▸ Exercise details:
Using the listing below, set down each line from the line containing "Task: Select the leftmost" through the line containing "Screen dimensions: 271x258", both ends included, exactly and with nothing added.

⁂

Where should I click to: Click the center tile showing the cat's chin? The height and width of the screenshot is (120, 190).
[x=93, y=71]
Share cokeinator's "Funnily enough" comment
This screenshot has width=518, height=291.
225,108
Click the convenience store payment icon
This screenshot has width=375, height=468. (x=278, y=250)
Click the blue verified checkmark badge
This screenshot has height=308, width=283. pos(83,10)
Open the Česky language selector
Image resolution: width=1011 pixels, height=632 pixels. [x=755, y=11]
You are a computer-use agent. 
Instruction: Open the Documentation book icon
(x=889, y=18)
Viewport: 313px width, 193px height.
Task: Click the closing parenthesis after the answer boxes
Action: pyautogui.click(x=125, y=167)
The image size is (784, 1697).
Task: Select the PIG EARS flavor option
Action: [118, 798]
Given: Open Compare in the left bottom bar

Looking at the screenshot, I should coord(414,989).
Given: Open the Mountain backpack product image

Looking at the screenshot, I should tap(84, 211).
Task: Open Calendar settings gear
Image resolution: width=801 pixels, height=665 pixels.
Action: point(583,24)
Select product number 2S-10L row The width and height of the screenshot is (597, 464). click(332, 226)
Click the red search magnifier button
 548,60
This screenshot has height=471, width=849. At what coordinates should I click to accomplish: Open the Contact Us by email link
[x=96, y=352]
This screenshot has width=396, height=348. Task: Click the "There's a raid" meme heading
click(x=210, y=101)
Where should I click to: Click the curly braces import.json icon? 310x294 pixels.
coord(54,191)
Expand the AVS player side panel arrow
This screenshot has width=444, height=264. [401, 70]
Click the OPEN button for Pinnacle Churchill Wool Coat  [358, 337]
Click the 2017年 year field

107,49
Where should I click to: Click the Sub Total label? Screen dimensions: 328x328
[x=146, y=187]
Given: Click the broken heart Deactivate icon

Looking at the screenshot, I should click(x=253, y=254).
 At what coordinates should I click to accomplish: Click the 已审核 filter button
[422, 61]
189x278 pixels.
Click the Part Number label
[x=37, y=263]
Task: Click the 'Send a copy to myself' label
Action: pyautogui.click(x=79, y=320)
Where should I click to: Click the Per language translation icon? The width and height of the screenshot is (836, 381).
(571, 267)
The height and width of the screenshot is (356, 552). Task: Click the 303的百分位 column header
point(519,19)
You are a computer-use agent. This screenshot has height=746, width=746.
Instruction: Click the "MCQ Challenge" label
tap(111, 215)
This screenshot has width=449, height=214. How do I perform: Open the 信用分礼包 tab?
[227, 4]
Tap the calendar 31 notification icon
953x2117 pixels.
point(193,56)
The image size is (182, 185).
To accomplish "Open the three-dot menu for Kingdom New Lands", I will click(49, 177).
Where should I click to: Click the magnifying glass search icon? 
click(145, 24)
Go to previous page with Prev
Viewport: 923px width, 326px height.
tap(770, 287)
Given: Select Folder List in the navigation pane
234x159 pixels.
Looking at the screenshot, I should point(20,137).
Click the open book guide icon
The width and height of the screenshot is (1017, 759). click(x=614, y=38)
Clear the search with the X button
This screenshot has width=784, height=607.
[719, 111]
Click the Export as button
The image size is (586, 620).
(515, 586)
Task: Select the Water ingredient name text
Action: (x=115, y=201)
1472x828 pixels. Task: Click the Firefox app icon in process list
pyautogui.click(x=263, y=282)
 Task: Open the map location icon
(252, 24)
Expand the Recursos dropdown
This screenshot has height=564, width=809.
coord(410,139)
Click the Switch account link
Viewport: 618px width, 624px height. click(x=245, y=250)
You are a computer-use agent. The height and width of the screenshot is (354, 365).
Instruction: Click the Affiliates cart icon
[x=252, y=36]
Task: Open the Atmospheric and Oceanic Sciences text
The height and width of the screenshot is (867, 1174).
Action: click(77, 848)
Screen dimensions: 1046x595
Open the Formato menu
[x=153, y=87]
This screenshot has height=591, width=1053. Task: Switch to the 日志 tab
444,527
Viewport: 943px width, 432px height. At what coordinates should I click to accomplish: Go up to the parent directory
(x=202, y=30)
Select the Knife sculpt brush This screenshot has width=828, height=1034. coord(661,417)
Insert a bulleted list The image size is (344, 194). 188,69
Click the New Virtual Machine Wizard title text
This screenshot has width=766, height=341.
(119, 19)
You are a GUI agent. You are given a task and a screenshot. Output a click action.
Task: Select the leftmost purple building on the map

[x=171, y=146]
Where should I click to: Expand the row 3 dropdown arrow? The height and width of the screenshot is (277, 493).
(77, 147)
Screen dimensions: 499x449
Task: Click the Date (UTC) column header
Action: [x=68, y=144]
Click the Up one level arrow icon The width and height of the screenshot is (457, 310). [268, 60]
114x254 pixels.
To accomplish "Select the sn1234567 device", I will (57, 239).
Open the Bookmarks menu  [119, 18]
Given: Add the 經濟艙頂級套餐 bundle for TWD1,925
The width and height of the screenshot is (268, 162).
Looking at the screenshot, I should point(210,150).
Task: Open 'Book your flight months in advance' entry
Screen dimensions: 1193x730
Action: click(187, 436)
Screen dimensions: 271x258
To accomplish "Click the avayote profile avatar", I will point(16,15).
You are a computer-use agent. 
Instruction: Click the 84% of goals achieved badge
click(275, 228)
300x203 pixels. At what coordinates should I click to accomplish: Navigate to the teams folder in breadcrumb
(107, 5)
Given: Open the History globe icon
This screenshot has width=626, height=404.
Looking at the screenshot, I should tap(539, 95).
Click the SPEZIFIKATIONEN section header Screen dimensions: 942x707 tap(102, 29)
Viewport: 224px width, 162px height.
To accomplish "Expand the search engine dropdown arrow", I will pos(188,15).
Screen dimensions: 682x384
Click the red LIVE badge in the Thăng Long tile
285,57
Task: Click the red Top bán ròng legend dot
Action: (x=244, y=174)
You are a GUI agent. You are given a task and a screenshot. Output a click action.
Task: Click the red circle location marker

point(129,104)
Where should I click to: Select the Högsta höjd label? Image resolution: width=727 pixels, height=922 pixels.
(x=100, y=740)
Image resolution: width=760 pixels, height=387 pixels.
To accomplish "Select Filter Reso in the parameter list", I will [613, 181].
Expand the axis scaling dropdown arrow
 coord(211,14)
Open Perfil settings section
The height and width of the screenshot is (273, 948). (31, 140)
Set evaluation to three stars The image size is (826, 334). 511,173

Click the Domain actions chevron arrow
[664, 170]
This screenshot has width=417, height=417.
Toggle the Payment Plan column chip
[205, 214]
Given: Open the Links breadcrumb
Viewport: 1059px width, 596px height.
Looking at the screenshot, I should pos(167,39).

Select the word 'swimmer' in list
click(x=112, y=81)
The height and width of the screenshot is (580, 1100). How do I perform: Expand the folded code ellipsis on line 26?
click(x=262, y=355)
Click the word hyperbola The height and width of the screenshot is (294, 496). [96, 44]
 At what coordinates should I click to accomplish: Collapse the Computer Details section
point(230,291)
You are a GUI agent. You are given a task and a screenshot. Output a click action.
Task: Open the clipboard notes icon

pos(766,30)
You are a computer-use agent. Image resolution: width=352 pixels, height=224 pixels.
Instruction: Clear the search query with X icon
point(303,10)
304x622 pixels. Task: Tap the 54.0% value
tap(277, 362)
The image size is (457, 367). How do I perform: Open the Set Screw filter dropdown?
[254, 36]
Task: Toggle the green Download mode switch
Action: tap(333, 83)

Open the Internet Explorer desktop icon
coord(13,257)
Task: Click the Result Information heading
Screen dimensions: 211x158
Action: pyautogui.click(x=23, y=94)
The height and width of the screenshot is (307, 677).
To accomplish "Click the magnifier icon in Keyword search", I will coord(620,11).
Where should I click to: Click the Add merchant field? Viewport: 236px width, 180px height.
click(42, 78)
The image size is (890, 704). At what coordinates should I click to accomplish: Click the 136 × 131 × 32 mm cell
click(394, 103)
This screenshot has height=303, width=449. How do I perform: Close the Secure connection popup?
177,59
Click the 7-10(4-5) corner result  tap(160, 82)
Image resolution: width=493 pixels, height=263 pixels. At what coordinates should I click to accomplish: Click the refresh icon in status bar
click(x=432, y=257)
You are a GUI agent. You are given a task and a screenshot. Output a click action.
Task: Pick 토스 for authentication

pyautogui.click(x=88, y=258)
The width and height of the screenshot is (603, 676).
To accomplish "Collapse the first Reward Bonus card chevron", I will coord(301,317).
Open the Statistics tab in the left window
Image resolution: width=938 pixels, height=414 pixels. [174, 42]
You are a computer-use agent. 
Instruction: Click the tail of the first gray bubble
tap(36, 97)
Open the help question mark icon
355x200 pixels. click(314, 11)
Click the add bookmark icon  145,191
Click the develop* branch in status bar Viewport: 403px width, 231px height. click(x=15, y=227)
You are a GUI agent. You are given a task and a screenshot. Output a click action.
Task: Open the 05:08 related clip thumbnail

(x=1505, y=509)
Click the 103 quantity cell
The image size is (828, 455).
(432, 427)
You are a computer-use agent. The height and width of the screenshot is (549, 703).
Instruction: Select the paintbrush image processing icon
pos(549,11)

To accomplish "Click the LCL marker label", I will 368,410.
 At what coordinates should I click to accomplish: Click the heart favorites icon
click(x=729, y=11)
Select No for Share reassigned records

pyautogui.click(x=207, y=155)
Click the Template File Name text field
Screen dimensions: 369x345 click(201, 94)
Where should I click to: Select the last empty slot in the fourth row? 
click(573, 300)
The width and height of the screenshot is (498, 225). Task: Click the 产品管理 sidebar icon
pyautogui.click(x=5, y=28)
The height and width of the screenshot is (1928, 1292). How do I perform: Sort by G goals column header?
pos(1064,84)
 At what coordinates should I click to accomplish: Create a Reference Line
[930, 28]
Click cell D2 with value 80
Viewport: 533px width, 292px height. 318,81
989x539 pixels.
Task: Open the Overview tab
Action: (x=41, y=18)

⁂

▸ Solution:
Task: Select the leftmost purple building on the map

[x=171, y=146]
Where should I click to: Expand the row 3 dropdown arrow? The height and width of the screenshot is (277, 493).
(77, 147)
Screen dimensions: 499x449
Task: Click the Date (UTC) column header
Action: [x=68, y=144]
Click the Up one level arrow icon The width and height of the screenshot is (457, 310). [268, 60]
114x254 pixels.
To accomplish "Select the sn1234567 device", I will (57, 239).
Open the Bookmarks menu  [119, 18]
Given: Add the 經濟艙頂級套餐 bundle for TWD1,925
The width and height of the screenshot is (268, 162).
Looking at the screenshot, I should point(210,150).
Task: Open 'Book your flight months in advance' entry
Screen dimensions: 1193x730
Action: click(187, 436)
Screen dimensions: 271x258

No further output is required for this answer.